L'abus de faiblesse et l'affaire Bettencourt
Par Michel Huyette
Après les précisions apportées par Thierry Verheyde sur l'aspect "tutelle" (cf. ici) de l'affaire Bettencourt (1) qui depuis quelques semaines fait quotidiennement la une des medias, arrêtons nous un instant sur le point de départ, la plainte pour abus de faiblesse dirigée contre un ami de Madame Bettencourt. Nous allons voir que la problématique n'est pas uniquement juridique.
Tout a donc commencé par la plainte de la fille (2) contre un photographe ami de de sa mère depuis des années et à qui elle reproche d'avoir abusé de la faiblesse de celle-ci pour en obtenir de très importantes sommes d'argent.

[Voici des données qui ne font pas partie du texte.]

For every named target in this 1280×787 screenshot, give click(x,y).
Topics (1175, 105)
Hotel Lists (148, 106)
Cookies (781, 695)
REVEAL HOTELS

Il pourrait bien s'agir de l'infraction mentionnée à l'article 223-15-2 du code pénal :
"Est puni de trois ans d'emprisonnement et de 375 000 € d'amende l'abus frauduleux de l'état d'ignorance ou de la situation de faiblesse soit d'un mineur, soit d'une personne dont la particulière vulnérabilité, due à son âge, à une maladie, à une infirmité, à une déficience physique ou psychique ou à un état de grossesse, est apparente ou connue de son auteur, soit d'une personne en état de sujétion psychologique ou physique résultant de l'exercice de pressions graves ou réitérées ou de techniques propres à altérer son jugement (3), pour conduire ce mineur ou cette personne à un acte ou à une abstention qui lui sont gravement préjudiciables (..)."
Pour que l'infraction d'abus de faiblesse soit constituée il faut donc que soient caractérisés les éléments suivants : La vulnérabilité de la victime, la connaissance de cette vulnérabilité par la personne poursuivie, enfin un acte qui soit gravement préjudiciable à la victime.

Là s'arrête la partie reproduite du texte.